新しいカテゴリーの2シーターEVコミューター「PICO」

 ダイハツ工業は次世代のモビリティとして、軽自動車と原動機付自転車の間に位置する2シーターEVコミューターの「PICO(ピコ)」を披露する。地方の足、高齢者や子供の送迎、宅配ビジネスなど、新たな社会のニーズに対応した、小さなクルマの魅力を提案する電気自動車のPICOは、全長2400×全幅1000×全高1530㎜のコンパクトなボディに、床下配置のバッテリーとリア駆動のモーターおよび減速機をセット。開口部が大きく、かつ低くてフラットなフロアに、前後2名乗りのパッケージングを採用して使いやすさを向上させた。走行面では先進のレーダーを組み込み、危険を察知した際の緊急自動停止や近づきすぎの後方車へのメッセージ表示、前方に障害物がある際の急発進の防止、人と行き交う場面を想定した速度制限およびグリーンの光による存在アピールなどの機能によって安全性を最大限に高める。また、富士通テンとの共同開発によるインターネットを介したPICO同士のコミュニケーション機能を設定した。

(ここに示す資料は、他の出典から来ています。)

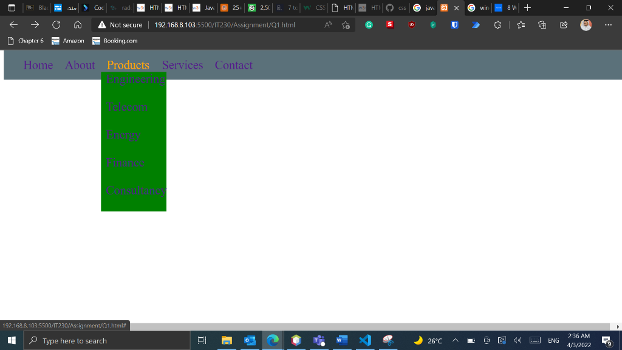Launch Visual Studio Code from the taskbar
Viewport: 622px width, 350px height.
click(x=365, y=340)
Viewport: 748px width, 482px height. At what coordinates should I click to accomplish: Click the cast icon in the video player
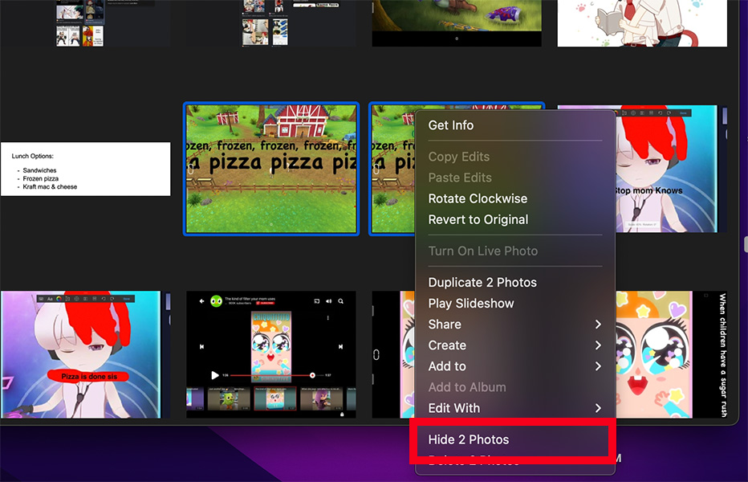click(317, 301)
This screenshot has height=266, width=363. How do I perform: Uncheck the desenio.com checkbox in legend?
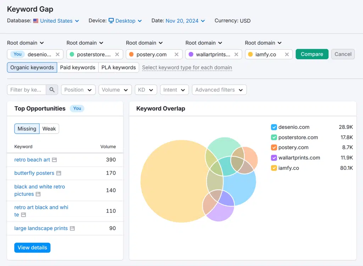tap(274, 127)
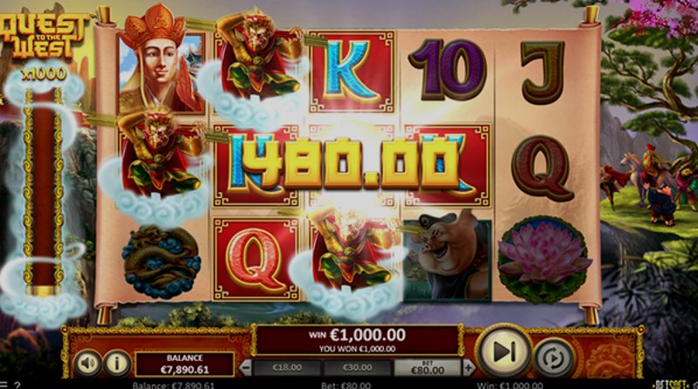The width and height of the screenshot is (698, 389).
Task: Click the pink lotus flower symbol
Action: [544, 260]
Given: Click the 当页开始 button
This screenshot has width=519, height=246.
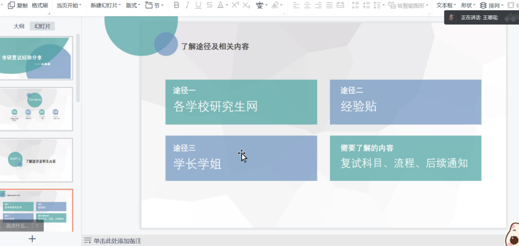Looking at the screenshot, I should point(68,5).
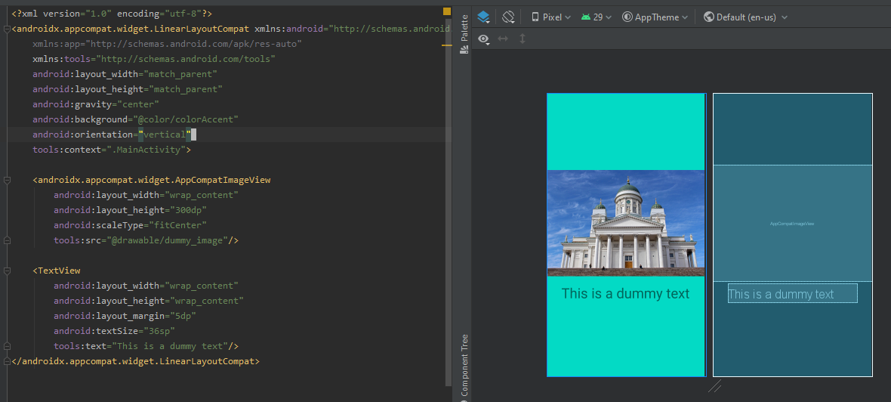Open the Component Tree side tab
Viewport: 891px width, 402px height.
click(x=464, y=364)
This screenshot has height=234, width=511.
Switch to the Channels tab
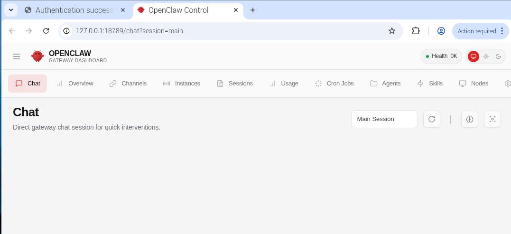[x=128, y=84]
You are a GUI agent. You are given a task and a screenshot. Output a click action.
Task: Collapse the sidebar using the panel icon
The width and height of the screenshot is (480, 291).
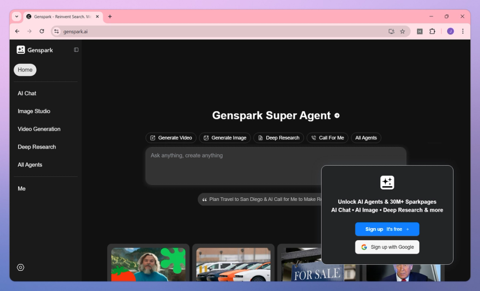click(x=76, y=49)
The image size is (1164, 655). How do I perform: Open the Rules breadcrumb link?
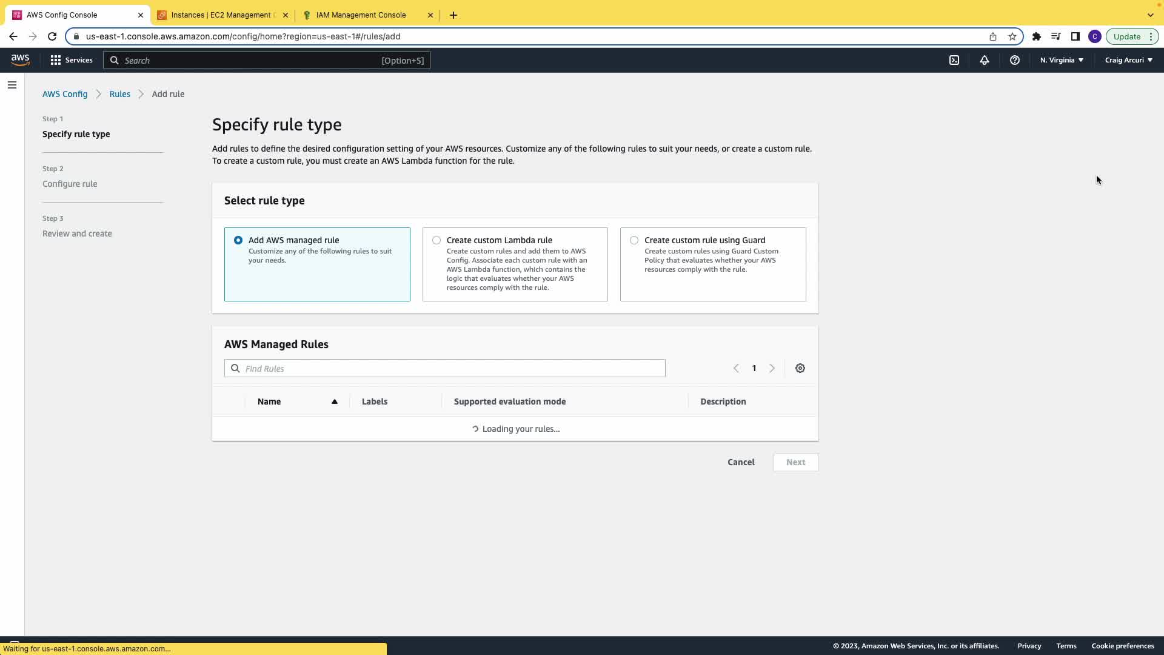pos(119,94)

 外装については、前後2名乗りボディのほか、1名乗りのトラックやカーゴといった商用タイプを展開。インテリアは大型タッチモニターを備えたインパネや広い視界などが訴求点だった。

小型液体燃料電池を積んだ次世代ビークルの「FC商CASE」

 ダイハツ工業は直噴ガソリンエンジン車と電気自動車に加え、新世代の燃料電池車(FCV)も公開する。オリジナル技術の貴金属フリー液体燃料電池を搭載し、新液体燃料の水加ヒドラジン(N2H4・H2O)をエネルギーとする次世代FCVの「FC商CASE(FCショーケース)」だ。燃料電池スタックには固体高分子型PMfLFC(35kW)を採用。2次バッテリーにはリチウムイオン電池をセットする。燃料電池自体はユニットのコンパクト化とともに、貴金属を使わないことによって資源消費の抑制および低コスト化を実現。また、小型化したユニットはフロア下にすっきりと収まり、パッケージングの自由度を拡大させた。

 新設計のプラットフォームと組み合わせるボディは、フラットフロアで多用途性のあるスクエア基調の車両デザインで構成。左ドアには大開口部を確保した上下ヒンジタイプを導入する。ボディサイズは全長3395×全幅1475×全高1900mm/ホイールベース2450mmと軽自動車の規格内に収めた。4シーターレイアウトのキャビンルームは、フラット形状のインパネに格納が可能なステアリングとシートを配し、ユーザーの使用パターンに即した自由空間を創出。フロントシート後方の右リアパネルには、大型ディスプレイが装備できるスペースを有していた。

 ダイハツ・ブースでは3台の参考出品車のほかにも、 “第3のエコカー”ことミラe:S(イース)や3ステージに区分したe:Sテクノロジーの技術展示などを披露。次世代のスモールカーのカタチ、そして技術革新を、来場者にわかりやすくアピールしていた。